To-do list:
(a) In the quantitative easing text, what is the name for the form of QE that the Bank of Japan uses?
(b) Do these statements agree with the quantitative easing text? (i) QE drives up the market interest rate on bonds. (ii) Jeremy Stein argued for relying on macro-prudential regulation instead of moving on interest rates. (iii) Irish bonds trade a few basis points under gilts.
(c) Carry the quantitative easing text forward, starting right after its final sentence.

===== Source document

QE involves the Central Bank buying longer-term government bonds from market participants thereby injecting new money into the economy. This pushes up the price of bonds and drives down the market interest rate on the bonds. Central banks hope that the low rates induce companies to borrow, as long-term interest rates are low and consumers are lured to take on longer-term debt such as mortgages and auto-loans. Also, investors flush with cash, then go and bid up other prices such as stocks, real estate and even farmland. This helps in increasing the value of those assets making consumers feel good as their balance sheet is artificially repaired; encouraging them to spend more. This is known as the wealth effect. In essence, quantitative easing is designed to unleash animal spirits in the economy and spur risk taking.
The Bank of Japan (BoJ), the Japanese central bank, has gone a step further and is intervening in other asset classes such as Real Estate Investment Trusts (REITs) and corporate bonds. This form of QE is called qualitative and quantitative easing (QQE.)
Unintended Consequences
As with most economic policies, unintended consequences abound. Cheap money seems to have found its way into the most dangerous parts of the credit and bond markets. Recently, Italian, Irish, Portuguese, Spanish and even Greek junk bond yields dropped to all-time lows despite the weak economic fundamentals. The drop was in part orchestrated by Draghi’s jawbone of the debt markets in June of 2012. Irish bonds now trade a few basis points (1 basis point = 0.01%) under much safer gilts (British government bonds.) High-yield bonds, otherwise known as junk bonds, issued by very risky companies have become devoid of yield and are trading at all-time narrow spreads to US Treasuries. This development has caught the attention of ex-Fed governor Jeremy Stein who in a St. Louis Fed lecture advocated for the central bank to move on interest rates in order to rein in the speculative excesses in the junk bond instead of relying on macro-prudential regulation. The excesses are already leading to signs of financial instability market agents are taking ever more risk in order to generate returns in a desolate world. The much anticipated capital expenditure in the real economy doesn’t seem to be happening as banks find it more profitable to speculate in asset markets than lend to much riskier business ventures. The major players in the junk bond market tend to be institutional funds holding pensions, trusts and foundations capital; a spike in yields remotely similar to that seen in the summer of 2013 would inflict tremendous capital losses on balance sheets which could be a reverse wealth effect across the economy.

==========
===== Information supplied

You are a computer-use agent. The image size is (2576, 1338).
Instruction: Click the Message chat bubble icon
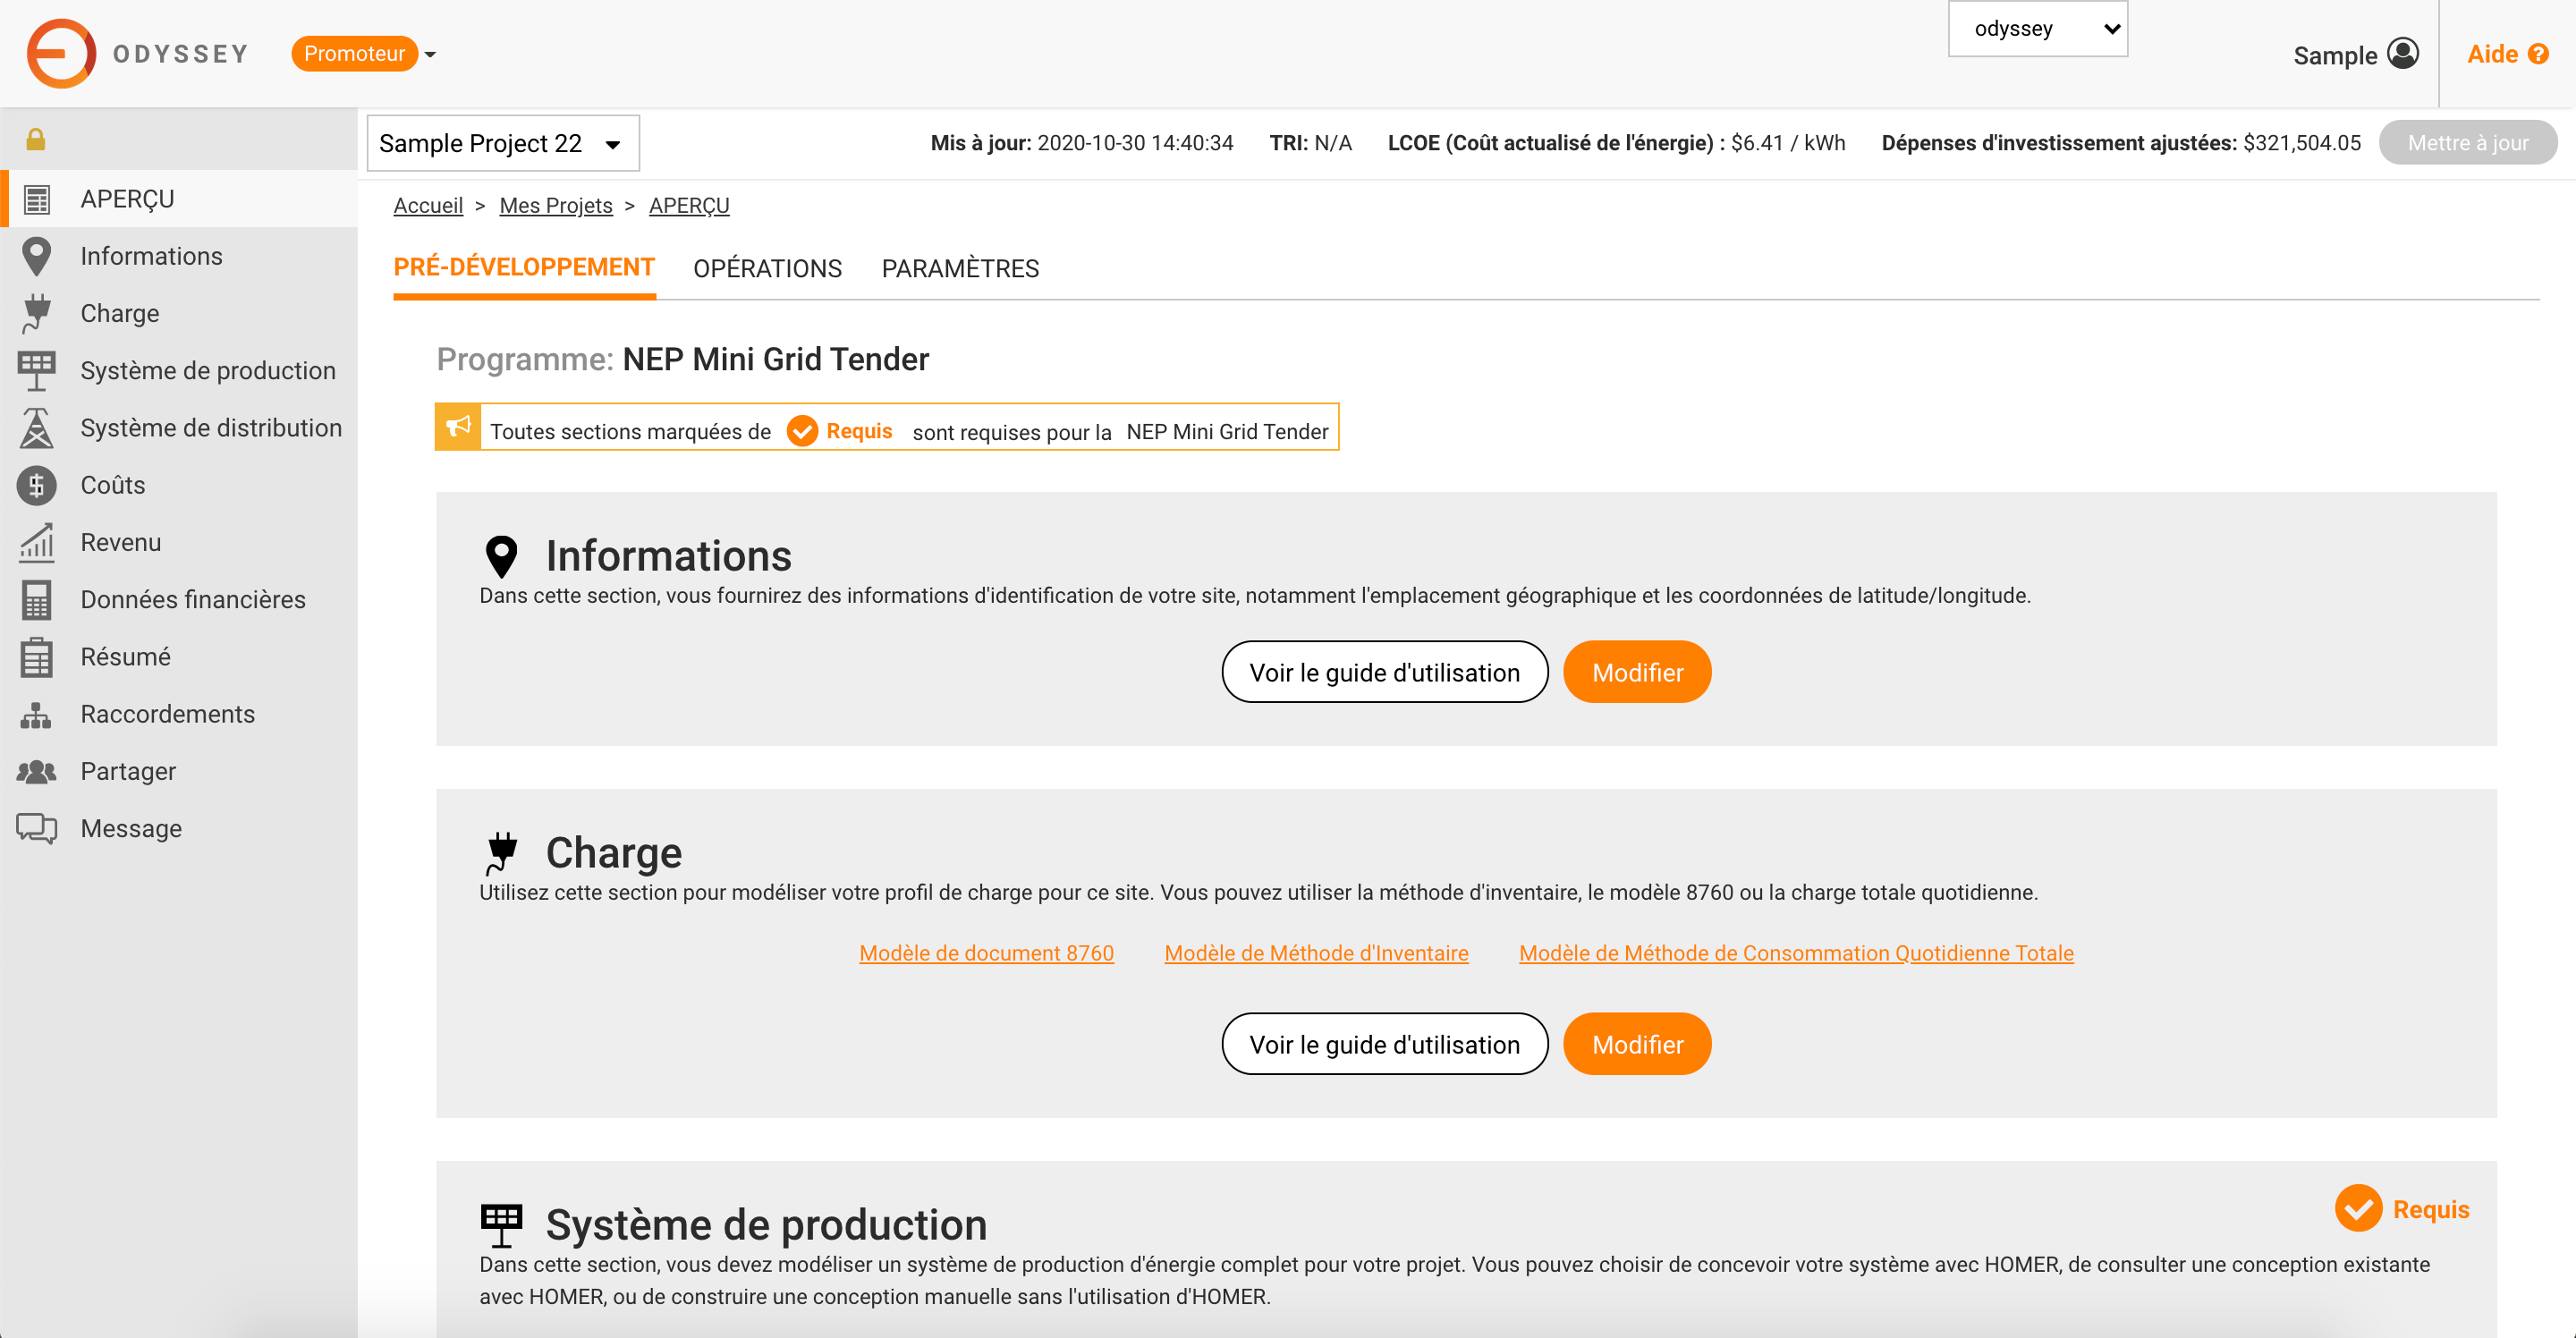click(x=37, y=828)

==========

Outputs for the tasks:
(a) Qualitative and quantitative easing (QQE).

(b)
(i) No: "This pushes up the price of bonds and drives down the market interest rate on the bonds."
(ii) No: "advocated for the central bank to move on interest rates in order to rein in the speculative excesses in the junk bond instead of relying on macro-prudential regulation"
(iii) Yes: "Irish bonds now trade a few basis points (1 basis point = 0.01%) under much safer gilts"

(c)
Rise in Property Values
High-end real estate in places such as Belgravia in London have been bid up by international investors from various parts of the world. This has understandably created social tension as locals have been priced out of their domestic housing market. The term “Generation rent” has crept into the lexicon as a result. In the Japanese case, prime real estate in the famous Ginza shopping district in Tokyo have seen a bump in their values despite the nationwide collapse in housing prices since the housing bubble popped in 1989.
Global Equity Markets at All-Time-Highs
Stock markets of the US and even the UK are at all-time highs despite Main Street’s challenges. Corporate executives, wanting to keep their jobs and seeing a chance for financial engineering, have resorted to cheap debt finance, splurging capital on buybacks in order to appease shareholders. Despite these seemingly negative side-effects of QE, the recent rise in shareholder activism is a refreshing sign. Activists, looking to make returns for their investors are targeting companies in need of restructuring and helping to cut costs, improve operational and capital efficiency while generating returns for their investors. Unfortunately, the scale of activism is rather limited and may not have significant macroeconomic benefits.
Notable investors such as distressed debt investor, Wilbur Ross, have been coming out against QE and its unintended consequences. David Einhorn in an interview with the Economist magazine talks about potential costs to the real economy as shown below.
May Prove to be Harmful
When all is said and done, the negatives and the repercussions of an uncertain exit by central banks may prove to be harmful to the economy as asset prices collapse and interest rates mean-revert. In effect, the wealth effect could be reversed leading to a recession. As Milton Friedman once said, there’s no such thing as a free lunch.